Solía solamente algunas noches pensar en ellos. Y les digo la verdad cuando les menciono que sólo eran algunas noches, unas dos en la semana, nada más. Es que ellos se estacionaban en mis sueños. Pero aun así no lograban desvelarme. Me desvelé un par de noches, no obstante estoy segura que fue porque esas noches le había echado mucho aceite a la ensalada, no por otra cosa. Estoy segura. ¿Cómodos? Eso nunca. Las veces que descansé y viajé en ellos se me hicieron terribles; grandes y blandos asientos de cuero, cálidos y suaves asientos de goma. Amables y relajantes asientos de felpa. No. Ellos jamás me podrían atraer. Ellos son autos, autos comunes y corrientes, autos. Los autos son autos, no son más que eso. Son latas, chatarra andante, chatarra encantadora, lúcidas máquinas fugitivas. Artefactos emocionales e inteligentes. Aparato sublime y agraciado. Artilugios del placer.

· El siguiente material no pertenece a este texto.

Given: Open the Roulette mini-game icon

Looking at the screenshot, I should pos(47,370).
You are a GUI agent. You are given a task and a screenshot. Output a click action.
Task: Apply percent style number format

Señores, no pretendo hacer de esto una letanía. Lo juro, lo prometo y lo firmo. Sólo quiero narrar cómo es que sucedió. Cómo fue que aconteció. Mis manos, mi lengua, mi abdomen, mis entrañas, todo mi ser en alma y cuerpo, se entregaron. Se dejaron acontecer en el juego más íntimo que hayan caído. Hablo en tercera persona, porque realmente no sé dónde estaba yo. Me perdí, me extravié, me difuminé. Tomé las eternas llaves que colgaron toda mi infancia en la entrada de la casa. El mismo llavero Me miraba. Estoy segura. Me observaba. Salí hacia afuera y allí estaba. El auto de la casa. Nos miramos bastante rato. La dualidad estaba en nuestras miradas. Hablé con él casi sin darme cuenta. A ratos era consciente. A ratos me mezclaba con su propia imagen de auto. Me vi como un auto humano, una mujer auto. Y lo vi a él de la misma manera, un auto humano, un hombre auto. Pero no dejaba de tener esencia de auto, esencia de animal metálico. Su voz en la mente sonaba a latas, pero afuera yo entendía todo, claramente y exactamente cada palabra. Una dualidad coherente e instintiva. Hablamos varias horas. Me paralicé varias horas. Hasta que me hizo pasar. Y sí, lo admito. Entré. Cedí. Lo hice. Ingresé en él y todo se volvió calmo. Me entregué completamente a su poder. El hombre perfecto no existe. No señores. El hombre perfecto es sólo una imagen creada por el inconsciente femenino. Puedo jurarlo, prometerlo y firmarlo. Puedo persignarme ante el cielo si quieren. Esa noche finalmente nuestros cuerpos se entendieron. Mi cuerpo aceptó insolublemente el metal y los cables de la maquinaria que me seducía. Me rompí en mil pedazos, mil fragmentos de mi piel mezclados con acero. Carne con metal, hierro, fierros y huesos. Me fundí en un solo ser y núcleo, el ser auto. El ser que me ponía caras cuando era una niña. Ahora me amaba, me llenaba. Nunca fue un gran cuestionamiento ni una gran interrogante para mí, la existencia de los autos. Me enamoré, me enamoré, por ser metal y cable, por ser animal frío e inestable.